(Stored data entries)
::::::
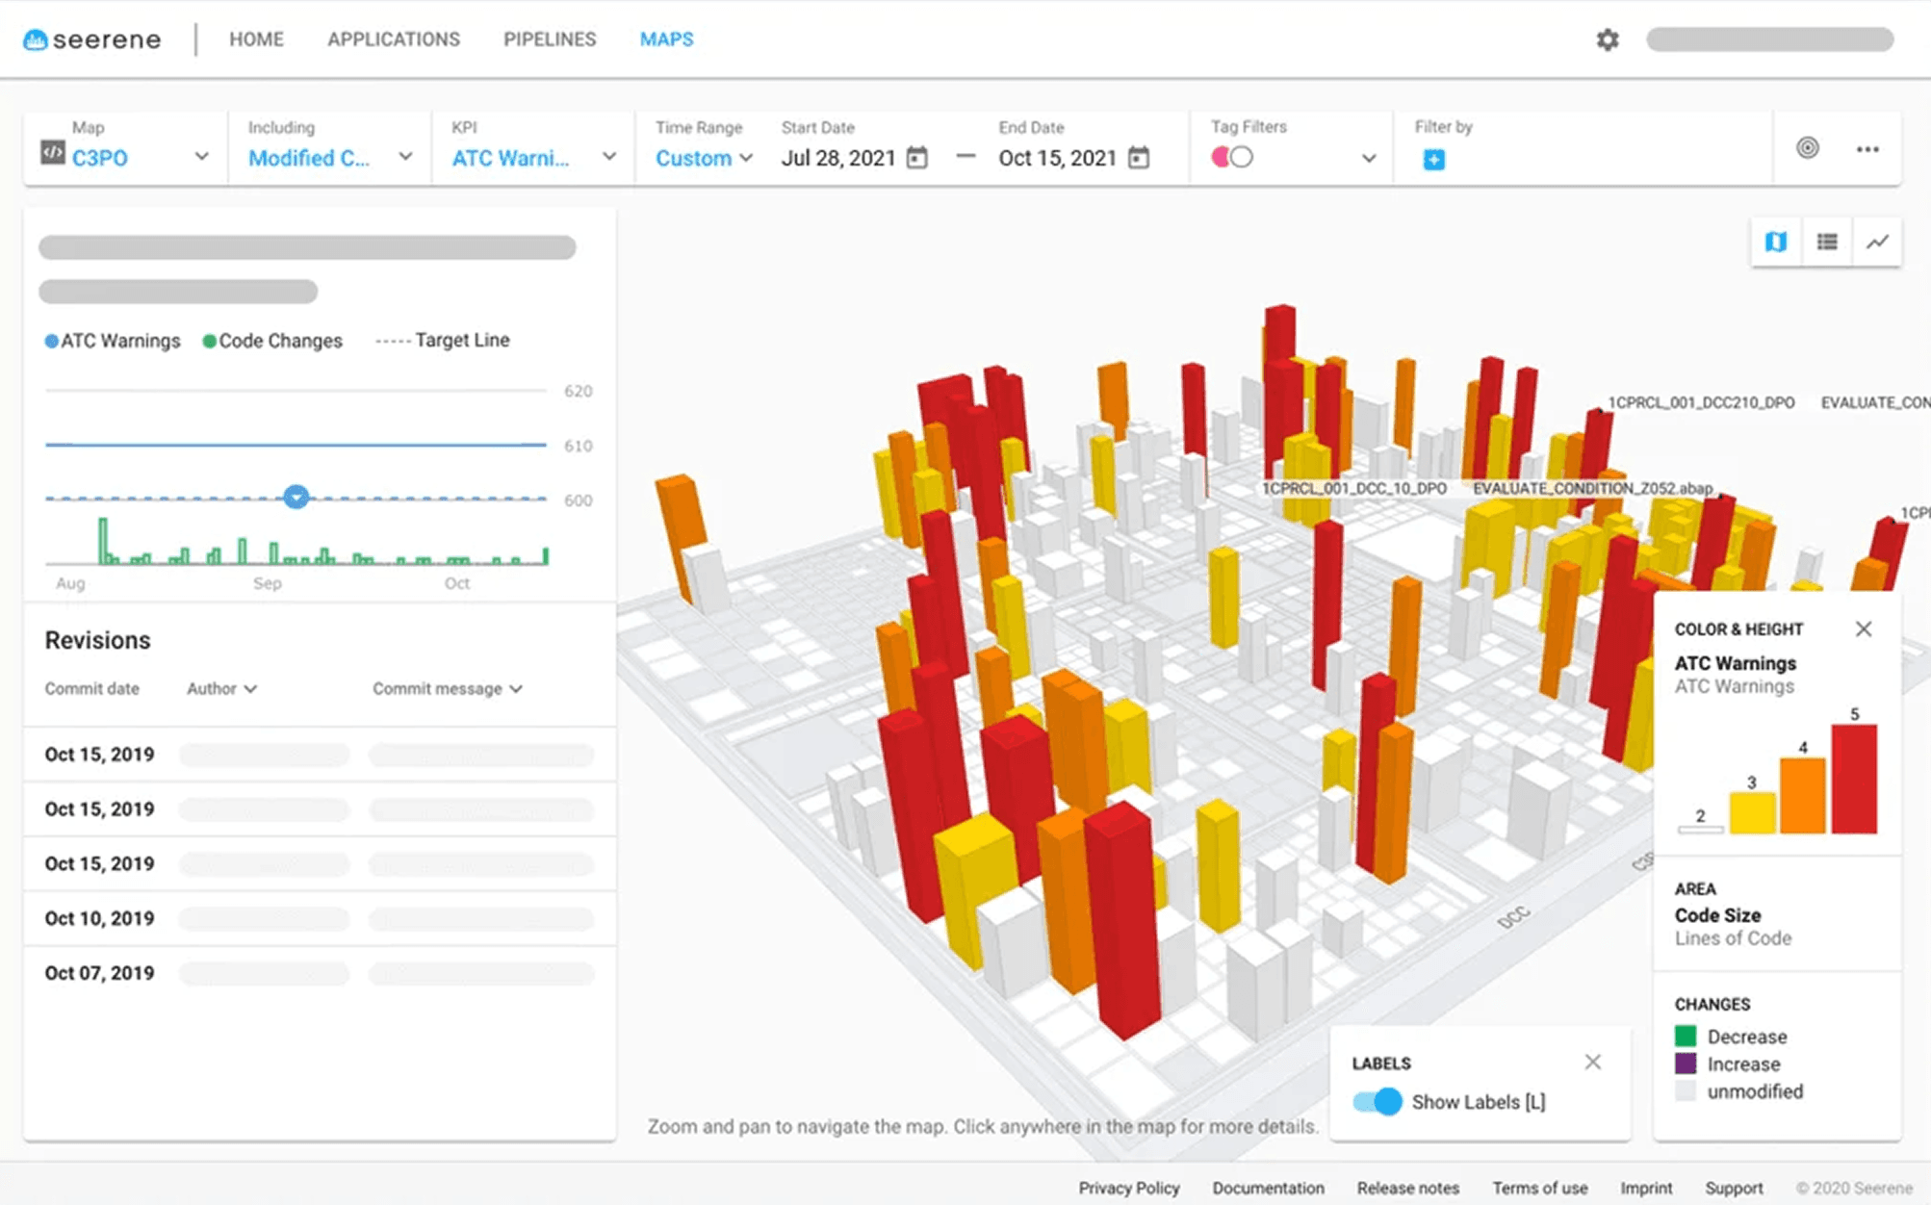Switch to list view icon
The width and height of the screenshot is (1931, 1205).
point(1826,242)
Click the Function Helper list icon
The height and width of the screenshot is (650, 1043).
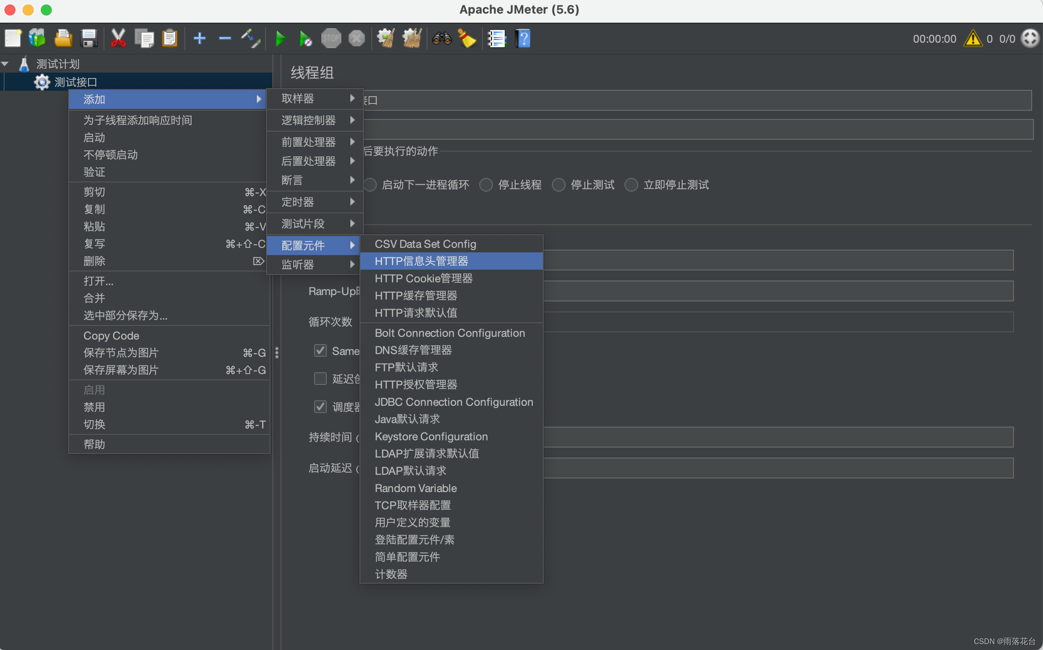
::::::
▶ Work instruction:
Your task is to transcribe exactly the lines from the one containing "Click the Function Helper list icon" through the final line of the entries above, pictures excluded.

▶ Response box:
Click the Function Helper list icon
The height and width of the screenshot is (650, 1043).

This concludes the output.